X_train = torch.from_numpy(X_train.astype(np.float32)).to(dev)
print(f'X_train on Cuda? {X_train.is_cuda}')

X_test = torch.from_numpy(X_test.astype(np.float32)).to(dev)
print(f'X_test on Cuda? {X_test.is_cuda}')

Y_train = torch.from_numpy(Y_train_cpu.astype(np.float32).reshape(-1, 1)).to(dev)
print(f'Y_train on Cuda? {Y_train.is_cuda}')

Y_test = torch.from_numpy(Y_test_cpu.astype(np.float32).reshape(-1, 1)).to(dev)
print(f'Y_test on Cuda? {Y_test.is_cuda}')

n_epochs = 1000

train_losses = np.zeros(n_epochs)
test_losses = np.zeros(n_epochs)

train_accuracies = np.zeros(n_epochs)
test_accuracies = np.zeros(n_epochs)

tic = time.perf_counter()
for it in range(n_epochs):
    # zero the parameter gradients
    optimizer.zero_grad()

    # Forward pass
    outputs = model(X_train)
    loss = criterion(outputs, Y_train)

    p_train = torch.round(outputs)
    train_acc = torch.mean((Y_train == p_train).type(torch.float32))

    # Backward and optimize
    loss.backward()
    optimizer.step()

    # Get test loss
    outputs_test = model(X_test)
    lost_test = criterion(outputs_test, Y_test)

    p_test = torch.round(outputs_test)
    test_acc = torch.mean((Y_test == p_test).type(torch.float32))

    # Save losses
    train_losses[it] = loss.item()
    test_losses[it] = lost_test.item()
    train_accuracies[it] = train_acc
    test_accuracies[it] = test_acc

    if (it + 1) % 50 == 0:
        print(f'Epoch {it + 1}/{n_epochs}, '
              f'Train Loss: {loss.item():.4f}, acc: {train_acc:.4f}; '
              f'Test Lost: {lost_test.item():.4f}, acc: {test_acc:.4f}')

toc = time.perf_counter()
print(f'Elapse time: {toc - tic:0.4f} seconds')

# Plot the train loss and test loss per iteration
plt.plot(train_losses, label='train loss')
plt.plot(test_losses, label='test loss')
plt.legend()
plt.show()

# Plot the train acc and test acc per iteration
plt.plot(train_accuracies, label='train acc')
plt.plot(test_accuracies, label='test acc')
plt.legend()
plt.show()

ptrblck · September 26, 2021, 10:10pm

I would guess you won’t be able to easily speed up the training for a single linear layer, as you should be running into the overheads in the dispatcher as well as the launch of the kernel.
Try to increase the workload (e.g. via the batch size or a larger model) and you should most likely see benefits on the GPU. Also, your code doesn’t synchronize the device, so the profile could also be invalid. Use the aforementioned bottleneck util to profile the model instead.

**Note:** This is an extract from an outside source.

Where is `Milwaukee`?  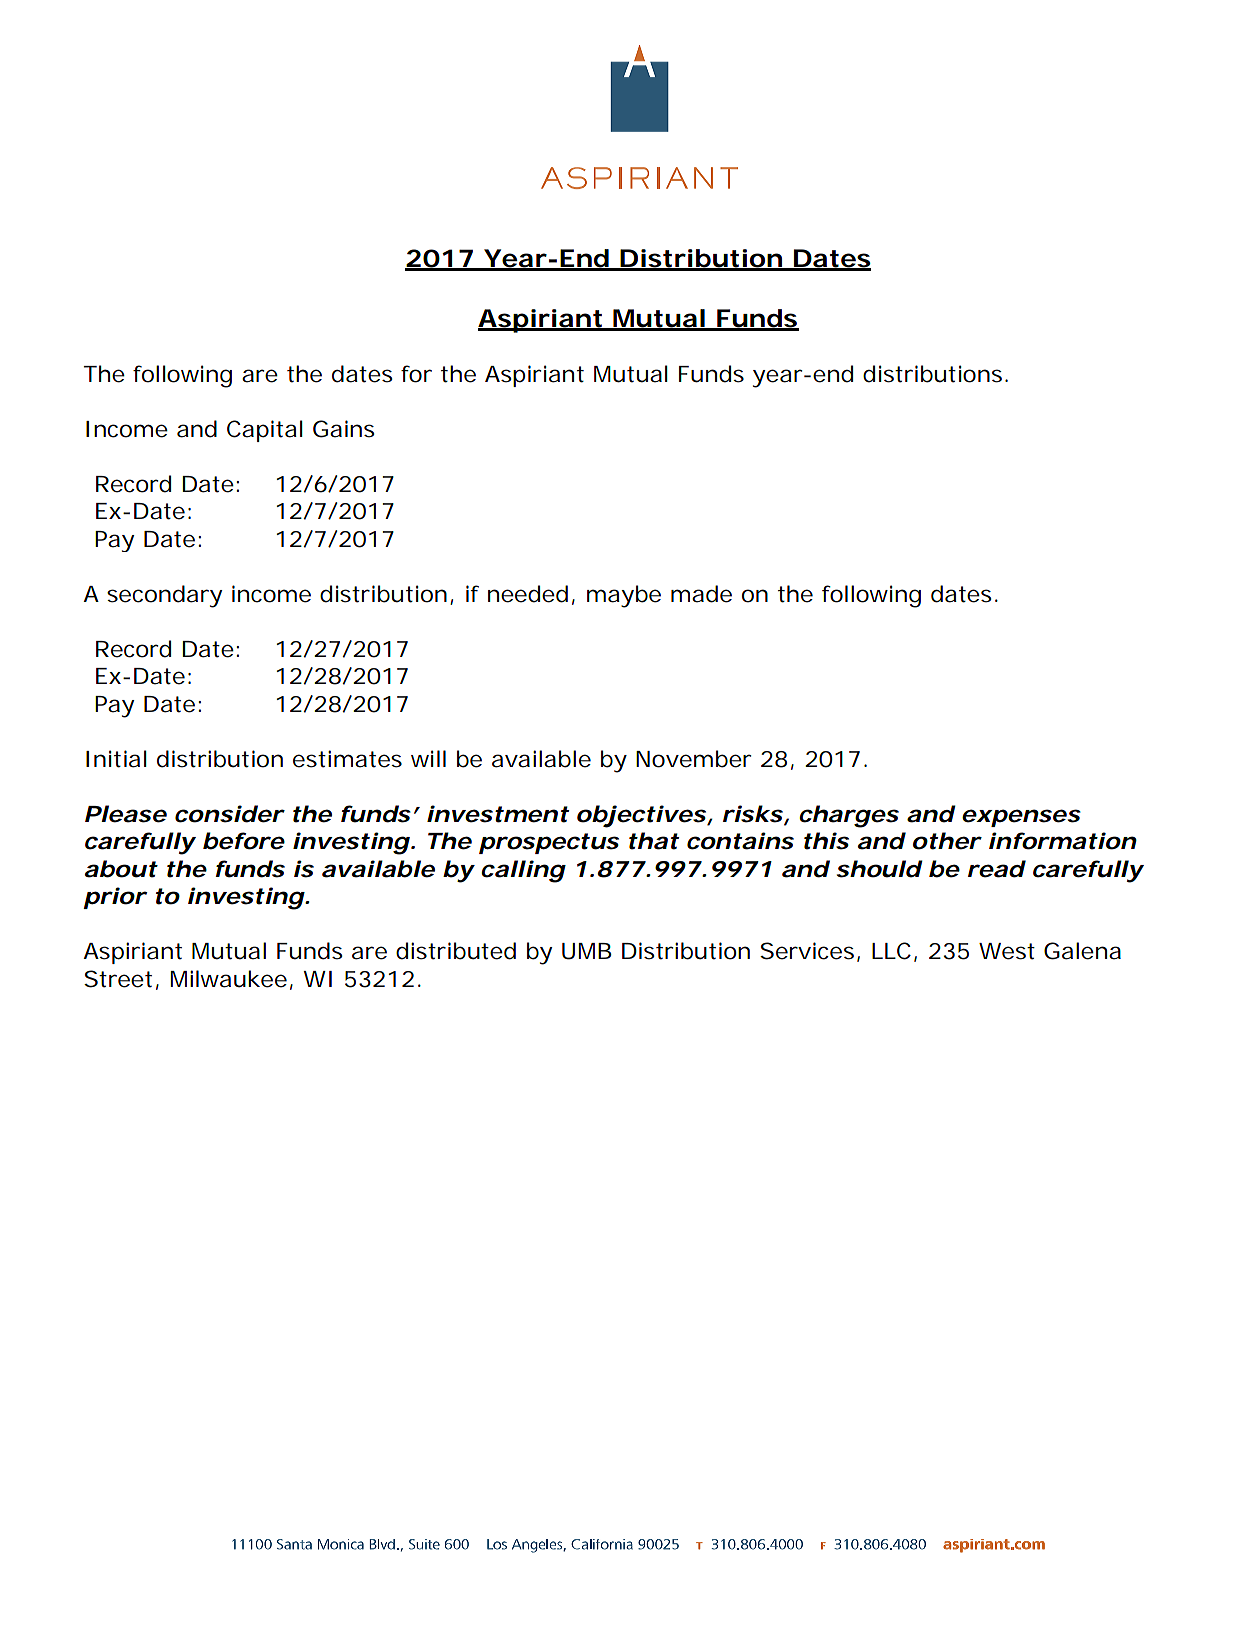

Kabua · September 27, 2021, 4:26am

Thanks for the quick reply.

I’m familiar with C# thread synchronization but I’m new to processing code/data on the GPU, so at what point(s) would you recommend I synchronizes at?

ptrblck · September 27, 2021, 6:37am

Since CUDA operations are executed asynchronously, you would need to synchronize the code before starting and stopping each timer via torch.cuda.synchronize(). Also, you should add warmup iterations to make sure the GPU is not in IDLE mode anymore. The bottleneck utility does all that for you and is thus a generally safer way.
In any case, I don’t think the results would be different, as the workload is tiny.

Kabua · September 27, 2021, 1:53pm

Ah, didn’t think about sychronizing before the start and stop timer. I was thinking just after the two acc = torch.mean(...) calls but couldn’t see why that would be needed.

I know this example is like a ‘DL Hello World’ app but a lot can still be learned by it. Like installing the right version of pytorch for my video card and learning how and what can be moved to the GPU.

I have also ran the torch.utils.bottleneck and have looked at the output but so far have not figured out how to full read or understand it. Are there any good examples or tutorials on how to read the output?

Like what does Self mean as in Self CPU %, Self CPU and Self CUDA?

I’ve also observed that even with device set to ‘cpu’ I see see that the code spent 80us in the GPU calling things like: aten:: binary_cross_entropy, mean, div_ and the Optimizer.step#Adam.step etc but only once per method. Is this part of the GPU warn up code, eventhough the code isn’t using it?

ptrblck · September 27, 2021, 11:19pm

Yeah, that’s a great example to get started.

I’m really sorry for the confusion and for mixing up the utilities, but I was talking about torch.utils.benchmark, not bottleneck.